HOW TO COMPLETE THIS TASK » Below are the records; give again exactly the line with "Click the File History icon in address bar", the line with "Given: Click the Hooks soportados help text", and each line that lies between them, and nothing besides.

EXERCISE DATA »

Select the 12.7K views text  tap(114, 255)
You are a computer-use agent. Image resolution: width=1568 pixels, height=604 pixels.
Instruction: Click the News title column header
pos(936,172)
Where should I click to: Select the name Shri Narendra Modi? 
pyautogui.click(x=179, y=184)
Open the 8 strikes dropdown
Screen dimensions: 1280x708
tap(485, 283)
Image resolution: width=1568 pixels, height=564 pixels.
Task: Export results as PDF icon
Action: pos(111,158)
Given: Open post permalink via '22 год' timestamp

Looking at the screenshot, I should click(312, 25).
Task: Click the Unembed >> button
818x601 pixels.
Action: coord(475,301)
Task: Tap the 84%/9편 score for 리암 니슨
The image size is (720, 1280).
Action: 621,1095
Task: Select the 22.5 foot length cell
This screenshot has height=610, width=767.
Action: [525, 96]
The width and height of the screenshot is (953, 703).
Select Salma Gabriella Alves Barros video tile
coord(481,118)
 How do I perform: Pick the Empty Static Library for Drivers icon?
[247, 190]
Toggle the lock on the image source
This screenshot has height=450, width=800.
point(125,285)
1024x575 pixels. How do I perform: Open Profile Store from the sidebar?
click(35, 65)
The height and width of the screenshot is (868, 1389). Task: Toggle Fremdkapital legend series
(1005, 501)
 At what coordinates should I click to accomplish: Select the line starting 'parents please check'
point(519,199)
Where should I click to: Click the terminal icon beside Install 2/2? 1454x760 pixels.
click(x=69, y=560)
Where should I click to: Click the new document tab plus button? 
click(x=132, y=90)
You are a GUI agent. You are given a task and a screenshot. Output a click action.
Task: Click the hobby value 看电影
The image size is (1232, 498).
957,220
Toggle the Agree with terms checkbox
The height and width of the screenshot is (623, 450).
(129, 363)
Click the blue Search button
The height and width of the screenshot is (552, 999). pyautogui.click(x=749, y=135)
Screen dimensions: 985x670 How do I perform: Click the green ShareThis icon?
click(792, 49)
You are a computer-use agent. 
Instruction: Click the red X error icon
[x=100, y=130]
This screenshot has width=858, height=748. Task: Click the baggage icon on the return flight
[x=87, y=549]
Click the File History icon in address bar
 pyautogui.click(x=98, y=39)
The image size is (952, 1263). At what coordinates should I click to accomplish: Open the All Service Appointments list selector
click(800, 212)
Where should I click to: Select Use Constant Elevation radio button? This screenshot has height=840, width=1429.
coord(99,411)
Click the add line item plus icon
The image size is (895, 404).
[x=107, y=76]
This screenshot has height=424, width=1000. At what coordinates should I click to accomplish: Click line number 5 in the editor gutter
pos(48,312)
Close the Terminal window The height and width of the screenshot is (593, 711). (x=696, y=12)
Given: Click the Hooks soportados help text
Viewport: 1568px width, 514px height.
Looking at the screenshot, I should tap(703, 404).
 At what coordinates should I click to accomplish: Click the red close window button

OUTPUT FOR THIS TASK »
Click the File History icon in address bar
 pyautogui.click(x=98, y=39)
The image size is (952, 1263). At what coordinates should I click to accomplish: Open the All Service Appointments list selector
click(800, 212)
Where should I click to: Select Use Constant Elevation radio button? This screenshot has height=840, width=1429.
coord(99,411)
Click the add line item plus icon
The image size is (895, 404).
[x=107, y=76]
This screenshot has height=424, width=1000. At what coordinates should I click to accomplish: Click line number 5 in the editor gutter
pos(48,312)
Close the Terminal window The height and width of the screenshot is (593, 711). (x=696, y=12)
Given: Click the Hooks soportados help text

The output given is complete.